**What you have to do**
Up to and including the final line, retype each line of the records below, starting with the one that contains "[Dámske zoštíhľujúce nohavičky PURE".

**Listed entries**
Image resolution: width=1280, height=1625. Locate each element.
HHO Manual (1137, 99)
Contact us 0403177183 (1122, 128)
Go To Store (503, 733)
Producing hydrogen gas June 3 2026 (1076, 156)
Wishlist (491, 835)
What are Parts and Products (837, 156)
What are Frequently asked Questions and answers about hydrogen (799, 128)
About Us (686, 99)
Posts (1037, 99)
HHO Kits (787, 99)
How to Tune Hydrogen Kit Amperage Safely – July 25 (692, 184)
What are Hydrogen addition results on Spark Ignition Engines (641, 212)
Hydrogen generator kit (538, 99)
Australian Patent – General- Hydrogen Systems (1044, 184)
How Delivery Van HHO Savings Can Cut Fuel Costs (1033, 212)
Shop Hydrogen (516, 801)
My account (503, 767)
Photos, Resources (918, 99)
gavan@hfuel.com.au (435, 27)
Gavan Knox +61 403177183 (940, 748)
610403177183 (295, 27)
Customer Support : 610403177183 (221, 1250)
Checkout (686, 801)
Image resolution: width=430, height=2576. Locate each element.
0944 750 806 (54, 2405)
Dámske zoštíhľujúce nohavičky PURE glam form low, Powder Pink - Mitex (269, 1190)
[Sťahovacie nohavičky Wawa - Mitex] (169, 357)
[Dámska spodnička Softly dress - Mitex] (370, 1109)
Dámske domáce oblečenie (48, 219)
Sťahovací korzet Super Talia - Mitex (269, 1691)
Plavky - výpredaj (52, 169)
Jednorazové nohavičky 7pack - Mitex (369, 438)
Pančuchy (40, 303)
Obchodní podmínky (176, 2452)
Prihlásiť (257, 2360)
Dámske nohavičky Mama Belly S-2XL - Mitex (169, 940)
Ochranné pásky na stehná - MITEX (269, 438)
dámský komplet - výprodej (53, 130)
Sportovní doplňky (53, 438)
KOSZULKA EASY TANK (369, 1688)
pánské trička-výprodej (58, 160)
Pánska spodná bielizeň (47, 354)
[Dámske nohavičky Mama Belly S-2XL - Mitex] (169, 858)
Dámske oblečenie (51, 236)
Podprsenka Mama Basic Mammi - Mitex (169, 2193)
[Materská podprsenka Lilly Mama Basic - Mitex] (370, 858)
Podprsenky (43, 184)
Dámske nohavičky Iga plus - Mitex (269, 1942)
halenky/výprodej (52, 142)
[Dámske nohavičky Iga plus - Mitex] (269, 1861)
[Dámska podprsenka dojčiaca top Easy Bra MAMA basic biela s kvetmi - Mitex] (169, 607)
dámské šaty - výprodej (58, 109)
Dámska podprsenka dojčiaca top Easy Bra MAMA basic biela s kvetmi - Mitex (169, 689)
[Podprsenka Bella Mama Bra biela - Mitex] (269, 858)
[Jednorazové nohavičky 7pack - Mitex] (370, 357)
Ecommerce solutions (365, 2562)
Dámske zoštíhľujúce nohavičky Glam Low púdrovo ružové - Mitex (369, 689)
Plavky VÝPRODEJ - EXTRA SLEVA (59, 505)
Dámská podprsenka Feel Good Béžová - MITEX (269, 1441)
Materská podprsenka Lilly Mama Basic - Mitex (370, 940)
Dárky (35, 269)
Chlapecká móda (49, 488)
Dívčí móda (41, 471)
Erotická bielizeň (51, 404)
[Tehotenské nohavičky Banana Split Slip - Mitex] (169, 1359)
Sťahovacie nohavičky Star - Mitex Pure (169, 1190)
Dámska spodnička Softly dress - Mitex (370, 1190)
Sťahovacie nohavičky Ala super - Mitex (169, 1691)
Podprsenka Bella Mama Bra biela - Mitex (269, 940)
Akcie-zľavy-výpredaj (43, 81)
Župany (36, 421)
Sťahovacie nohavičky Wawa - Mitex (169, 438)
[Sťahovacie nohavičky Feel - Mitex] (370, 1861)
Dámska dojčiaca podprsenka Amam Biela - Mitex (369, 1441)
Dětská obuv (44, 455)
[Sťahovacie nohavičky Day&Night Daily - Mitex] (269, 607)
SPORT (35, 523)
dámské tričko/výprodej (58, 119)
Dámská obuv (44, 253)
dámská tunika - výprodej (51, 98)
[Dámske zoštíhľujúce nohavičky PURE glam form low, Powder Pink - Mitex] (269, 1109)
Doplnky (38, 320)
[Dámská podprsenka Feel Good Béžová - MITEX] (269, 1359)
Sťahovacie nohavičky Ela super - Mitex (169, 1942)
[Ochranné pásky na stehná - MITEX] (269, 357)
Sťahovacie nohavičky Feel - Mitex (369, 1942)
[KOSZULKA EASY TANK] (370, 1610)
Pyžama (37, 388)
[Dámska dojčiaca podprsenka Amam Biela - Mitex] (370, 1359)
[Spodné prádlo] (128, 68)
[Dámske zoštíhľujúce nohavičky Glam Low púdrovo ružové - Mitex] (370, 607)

**Completed exercise**
[Dámske zoštíhľujúce nohavičky PURE glam form low, Powder Pink - Mitex] (269, 1109)
Doplnky (38, 320)
[Dámská podprsenka Feel Good Béžová - MITEX] (269, 1359)
Sťahovacie nohavičky Ela super - Mitex (169, 1942)
[Ochranné pásky na stehná - MITEX] (269, 357)
Sťahovacie nohavičky Feel - Mitex (369, 1942)
[KOSZULKA EASY TANK] (370, 1610)
Pyžama (37, 388)
[Dámska dojčiaca podprsenka Amam Biela - Mitex] (370, 1359)
[Spodné prádlo] (128, 68)
[Dámske zoštíhľujúce nohavičky Glam Low púdrovo ružové - Mitex] (370, 607)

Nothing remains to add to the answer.